Brian L.N. Kennett
The 2007 Beno Gutenberg Medal is awarded to Brian L.N. Kennett for his theoretical work on the development of methods for understanding seismic wave propagation in complex media in physical terms. His publications show an unusual combination of observational and theoretical skills and geodynamic insight.
Professor B.L.N Kennett is currently Professor of Seismology and, from September 2006, Director of the Research School of Earth Sciences of the Australian National University. He is a Fellow of the Australian Academy of Sciences (1994), Fellow of the American Geophysical Union (1988), an Associate of the Royal Astronomical Society (1996) and a Fellow of the Royal Society – London (2005). He served as an Editor of Geophysical Journal International for 20 years from 1979-1999 and as Editor of Physics of the Earth and Planetary Interiors from 2003-2006. He has recently completed a term as President of the International Association of Seismology and Physics of the Earth’s Interior (IASPEI). He received the Jaeger Medal for Australian Earth Sciences (2005), from the Australian Academy of Sciences, and the Murchison Medal (2006), from the Geological Society of London.

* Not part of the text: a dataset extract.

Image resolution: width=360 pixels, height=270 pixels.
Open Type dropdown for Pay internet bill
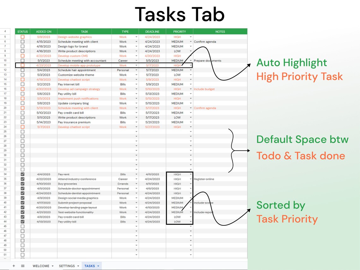click(136, 84)

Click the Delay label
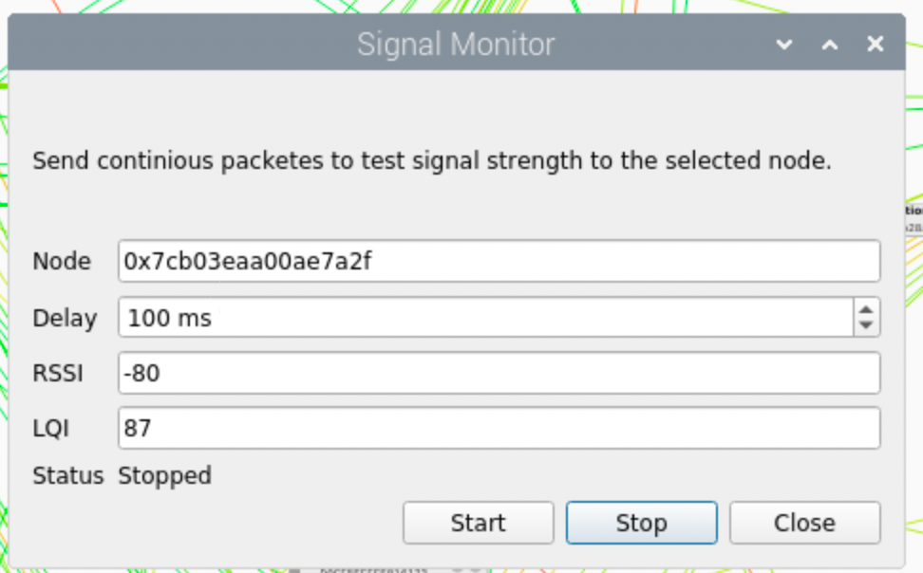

His research has made major contributions to the understanding of the structure of the Earth and its internal processes through the use of seismological techniques over a wide range of scales. Joint seismic tomography using arrival times of P and S waves has provided new insights into the nature of global heterogeneity within the earth’s mantle and in particular to the character of subduction zones and their penetration into the deep Earth. He has lead a long term campaign of portable instrument deployments in Australia to provide a comprehensive synthesis of 3-D seismic structure on the Upper Mantle from many strands of information that provides new insights into lithospheric and asthenospheric structure.
Kennett has also made major contributions through the development of reference models for the earth (iasp91 – 1991; ak135 – 1995) that have allowed significant improvements in the location of seismic events and seismic phase association. The models, and reprocessed data sets, form the foundation of high-resolution global traveltime tomography and are widely used in other contexts.